▶ Exercise brief
Would you please transcribe, exactly as written, the lines of the entries below starting at the one that holds "Given: Open the Import dialog" and ending at the one that holds "The width and height of the screenshot is (1456, 822).", both included?

++++

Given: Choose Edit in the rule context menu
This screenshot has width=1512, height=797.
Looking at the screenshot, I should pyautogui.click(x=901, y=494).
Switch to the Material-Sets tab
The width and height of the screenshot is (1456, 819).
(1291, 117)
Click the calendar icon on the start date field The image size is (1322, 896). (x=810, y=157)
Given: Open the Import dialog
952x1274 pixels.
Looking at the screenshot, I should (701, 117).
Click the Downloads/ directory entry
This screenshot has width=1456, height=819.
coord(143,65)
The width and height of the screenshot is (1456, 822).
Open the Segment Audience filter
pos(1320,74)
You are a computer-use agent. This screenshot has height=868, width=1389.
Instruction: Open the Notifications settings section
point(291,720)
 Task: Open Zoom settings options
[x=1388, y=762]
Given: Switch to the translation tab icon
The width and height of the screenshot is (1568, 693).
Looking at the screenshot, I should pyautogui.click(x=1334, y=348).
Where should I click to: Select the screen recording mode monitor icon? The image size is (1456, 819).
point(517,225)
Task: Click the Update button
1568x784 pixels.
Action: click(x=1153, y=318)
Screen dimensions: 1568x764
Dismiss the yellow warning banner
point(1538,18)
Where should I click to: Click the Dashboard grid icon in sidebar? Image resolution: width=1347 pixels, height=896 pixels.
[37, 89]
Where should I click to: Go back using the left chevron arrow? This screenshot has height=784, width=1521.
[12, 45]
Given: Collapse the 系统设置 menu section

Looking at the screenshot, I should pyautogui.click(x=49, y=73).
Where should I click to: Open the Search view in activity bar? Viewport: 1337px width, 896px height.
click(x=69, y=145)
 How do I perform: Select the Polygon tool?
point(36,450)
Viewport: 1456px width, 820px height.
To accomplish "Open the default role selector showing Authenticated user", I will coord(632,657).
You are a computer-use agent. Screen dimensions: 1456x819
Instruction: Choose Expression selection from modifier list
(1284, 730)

++++

▶ Solved exercise
Given: Open the Import dialog
952x1274 pixels.
Looking at the screenshot, I should (701, 117).
Click the Downloads/ directory entry
This screenshot has width=1456, height=819.
coord(143,65)
The width and height of the screenshot is (1456, 822).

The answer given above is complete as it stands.